* [Task goal]
Reproduce every line of the listing below without any change.

* [Exercise inputs]
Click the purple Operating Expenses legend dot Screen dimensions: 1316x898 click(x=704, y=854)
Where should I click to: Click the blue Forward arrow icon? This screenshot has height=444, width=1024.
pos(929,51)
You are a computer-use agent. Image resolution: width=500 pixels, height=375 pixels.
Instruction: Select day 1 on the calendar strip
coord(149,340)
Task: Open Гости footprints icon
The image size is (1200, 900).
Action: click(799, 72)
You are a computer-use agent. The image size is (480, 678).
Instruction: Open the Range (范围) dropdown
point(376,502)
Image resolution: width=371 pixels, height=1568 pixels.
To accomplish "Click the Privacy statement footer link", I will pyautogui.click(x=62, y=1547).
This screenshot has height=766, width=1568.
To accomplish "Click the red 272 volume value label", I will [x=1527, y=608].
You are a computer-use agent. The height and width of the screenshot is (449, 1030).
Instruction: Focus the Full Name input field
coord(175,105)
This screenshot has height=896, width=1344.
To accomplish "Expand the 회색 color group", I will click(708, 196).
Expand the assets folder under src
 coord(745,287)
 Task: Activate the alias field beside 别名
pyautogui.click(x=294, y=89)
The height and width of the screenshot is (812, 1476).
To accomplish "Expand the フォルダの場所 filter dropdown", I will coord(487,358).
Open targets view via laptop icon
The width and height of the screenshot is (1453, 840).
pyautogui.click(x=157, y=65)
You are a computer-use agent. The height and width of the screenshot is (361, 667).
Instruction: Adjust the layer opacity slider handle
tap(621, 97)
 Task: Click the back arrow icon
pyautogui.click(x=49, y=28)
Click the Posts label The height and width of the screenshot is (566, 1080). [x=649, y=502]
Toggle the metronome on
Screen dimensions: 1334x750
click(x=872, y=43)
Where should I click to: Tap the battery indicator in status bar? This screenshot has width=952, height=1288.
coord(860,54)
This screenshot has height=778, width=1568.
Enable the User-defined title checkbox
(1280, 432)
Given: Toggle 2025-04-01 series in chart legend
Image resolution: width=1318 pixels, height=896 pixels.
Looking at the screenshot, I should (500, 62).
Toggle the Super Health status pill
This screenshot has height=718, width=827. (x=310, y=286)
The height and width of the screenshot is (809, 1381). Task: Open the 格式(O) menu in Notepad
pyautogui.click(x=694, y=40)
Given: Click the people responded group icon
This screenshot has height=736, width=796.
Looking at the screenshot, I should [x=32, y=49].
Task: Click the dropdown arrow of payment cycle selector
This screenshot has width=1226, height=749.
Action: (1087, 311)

* [Exercise answer]
Click the purple Operating Expenses legend dot Screen dimensions: 1316x898 click(x=704, y=854)
Where should I click to: Click the blue Forward arrow icon? This screenshot has height=444, width=1024.
pos(929,51)
You are a computer-use agent. Image resolution: width=500 pixels, height=375 pixels.
Instruction: Select day 1 on the calendar strip
coord(149,340)
Task: Open Гости footprints icon
The image size is (1200, 900).
Action: click(799, 72)
You are a computer-use agent. The image size is (480, 678).
Instruction: Open the Range (范围) dropdown
point(376,502)
Image resolution: width=371 pixels, height=1568 pixels.
To accomplish "Click the Privacy statement footer link", I will pyautogui.click(x=62, y=1547).
This screenshot has height=766, width=1568.
To accomplish "Click the red 272 volume value label", I will [x=1527, y=608].
You are a computer-use agent. The height and width of the screenshot is (449, 1030).
Instruction: Focus the Full Name input field
coord(175,105)
This screenshot has height=896, width=1344.
To accomplish "Expand the 회색 color group", I will click(708, 196).
Expand the assets folder under src
 coord(745,287)
 Task: Activate the alias field beside 别名
pyautogui.click(x=294, y=89)
The height and width of the screenshot is (812, 1476).
To accomplish "Expand the フォルダの場所 filter dropdown", I will coord(487,358).
Open targets view via laptop icon
The width and height of the screenshot is (1453, 840).
pyautogui.click(x=157, y=65)
You are a computer-use agent. The height and width of the screenshot is (361, 667).
Instruction: Adjust the layer opacity slider handle
tap(621, 97)
 Task: Click the back arrow icon
pyautogui.click(x=49, y=28)
Click the Posts label The height and width of the screenshot is (566, 1080). [x=649, y=502]
Toggle the metronome on
Screen dimensions: 1334x750
click(x=872, y=43)
Where should I click to: Tap the battery indicator in status bar? This screenshot has width=952, height=1288.
coord(860,54)
This screenshot has height=778, width=1568.
Enable the User-defined title checkbox
(1280, 432)
Given: Toggle 2025-04-01 series in chart legend
Image resolution: width=1318 pixels, height=896 pixels.
Looking at the screenshot, I should (500, 62).
Toggle the Super Health status pill
This screenshot has height=718, width=827. (x=310, y=286)
The height and width of the screenshot is (809, 1381). Task: Open the 格式(O) menu in Notepad
pyautogui.click(x=694, y=40)
Given: Click the people responded group icon
This screenshot has height=736, width=796.
Looking at the screenshot, I should [x=32, y=49].
Task: Click the dropdown arrow of payment cycle selector
This screenshot has width=1226, height=749.
Action: (1087, 311)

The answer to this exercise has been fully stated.